• [Task goal]:
All the data should be printed again exactly as written.

• [Material for this exercise]:
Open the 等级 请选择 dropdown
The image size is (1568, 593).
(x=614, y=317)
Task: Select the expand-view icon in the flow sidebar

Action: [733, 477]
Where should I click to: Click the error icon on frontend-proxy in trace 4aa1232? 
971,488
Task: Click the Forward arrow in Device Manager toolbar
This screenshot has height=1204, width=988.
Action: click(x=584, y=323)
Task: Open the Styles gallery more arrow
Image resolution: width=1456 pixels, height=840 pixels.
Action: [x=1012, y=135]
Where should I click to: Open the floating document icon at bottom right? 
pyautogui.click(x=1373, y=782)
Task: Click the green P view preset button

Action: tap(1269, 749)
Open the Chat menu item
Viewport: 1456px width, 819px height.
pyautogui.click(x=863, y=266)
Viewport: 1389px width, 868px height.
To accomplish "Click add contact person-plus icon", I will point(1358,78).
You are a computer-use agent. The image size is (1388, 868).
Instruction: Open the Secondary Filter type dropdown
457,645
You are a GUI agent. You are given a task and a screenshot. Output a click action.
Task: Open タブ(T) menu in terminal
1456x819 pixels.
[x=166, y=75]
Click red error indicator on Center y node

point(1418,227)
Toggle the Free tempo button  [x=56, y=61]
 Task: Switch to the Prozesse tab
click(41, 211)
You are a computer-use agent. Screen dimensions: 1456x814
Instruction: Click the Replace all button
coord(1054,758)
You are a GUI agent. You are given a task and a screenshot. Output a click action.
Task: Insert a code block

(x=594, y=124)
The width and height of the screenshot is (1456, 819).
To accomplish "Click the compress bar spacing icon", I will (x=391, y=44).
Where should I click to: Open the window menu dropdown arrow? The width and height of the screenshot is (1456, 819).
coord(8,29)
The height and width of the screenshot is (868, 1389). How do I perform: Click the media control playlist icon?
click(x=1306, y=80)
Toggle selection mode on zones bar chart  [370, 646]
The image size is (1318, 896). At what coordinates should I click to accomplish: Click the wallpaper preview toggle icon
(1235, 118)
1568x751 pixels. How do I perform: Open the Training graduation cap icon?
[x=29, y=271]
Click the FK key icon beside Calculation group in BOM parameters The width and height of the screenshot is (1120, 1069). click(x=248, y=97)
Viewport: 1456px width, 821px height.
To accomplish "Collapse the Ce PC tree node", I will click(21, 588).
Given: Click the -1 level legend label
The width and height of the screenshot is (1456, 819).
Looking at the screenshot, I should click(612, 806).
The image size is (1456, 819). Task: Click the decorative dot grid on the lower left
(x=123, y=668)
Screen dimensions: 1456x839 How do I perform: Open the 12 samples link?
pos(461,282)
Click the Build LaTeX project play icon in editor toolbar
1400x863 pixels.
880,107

• [Solved exercise]:
Open the 等级 请选择 dropdown
The image size is (1568, 593).
(x=614, y=317)
Task: Select the expand-view icon in the flow sidebar

Action: [733, 477]
Where should I click to: Click the error icon on frontend-proxy in trace 4aa1232? 
971,488
Task: Click the Forward arrow in Device Manager toolbar
This screenshot has height=1204, width=988.
Action: click(x=584, y=323)
Task: Open the Styles gallery more arrow
Image resolution: width=1456 pixels, height=840 pixels.
Action: [x=1012, y=135]
Where should I click to: Open the floating document icon at bottom right? 
pyautogui.click(x=1373, y=782)
Task: Click the green P view preset button

Action: tap(1269, 749)
Open the Chat menu item
Viewport: 1456px width, 819px height.
pyautogui.click(x=863, y=266)
Viewport: 1389px width, 868px height.
To accomplish "Click add contact person-plus icon", I will point(1358,78).
You are a computer-use agent. The image size is (1388, 868).
Instruction: Open the Secondary Filter type dropdown
457,645
You are a GUI agent. You are given a task and a screenshot. Output a click action.
Task: Open タブ(T) menu in terminal
1456x819 pixels.
[x=166, y=75]
Click red error indicator on Center y node

point(1418,227)
Toggle the Free tempo button  [x=56, y=61]
 Task: Switch to the Prozesse tab
click(41, 211)
You are a computer-use agent. Screen dimensions: 1456x814
Instruction: Click the Replace all button
coord(1054,758)
You are a GUI agent. You are given a task and a screenshot. Output a click action.
Task: Insert a code block

(x=594, y=124)
The width and height of the screenshot is (1456, 819).
To accomplish "Click the compress bar spacing icon", I will (x=391, y=44).
Where should I click to: Open the window menu dropdown arrow? The width and height of the screenshot is (1456, 819).
coord(8,29)
The height and width of the screenshot is (868, 1389). How do I perform: Click the media control playlist icon?
click(x=1306, y=80)
Toggle selection mode on zones bar chart  [370, 646]
The image size is (1318, 896). At what coordinates should I click to accomplish: Click the wallpaper preview toggle icon
(1235, 118)
1568x751 pixels. How do I perform: Open the Training graduation cap icon?
[x=29, y=271]
Click the FK key icon beside Calculation group in BOM parameters The width and height of the screenshot is (1120, 1069). click(x=248, y=97)
Viewport: 1456px width, 821px height.
To accomplish "Collapse the Ce PC tree node", I will click(21, 588).
Given: Click the -1 level legend label
The width and height of the screenshot is (1456, 819).
Looking at the screenshot, I should click(612, 806).
The image size is (1456, 819). Task: Click the decorative dot grid on the lower left
(x=123, y=668)
Screen dimensions: 1456x839 How do I perform: Open the 12 samples link?
pos(461,282)
Click the Build LaTeX project play icon in editor toolbar
1400x863 pixels.
880,107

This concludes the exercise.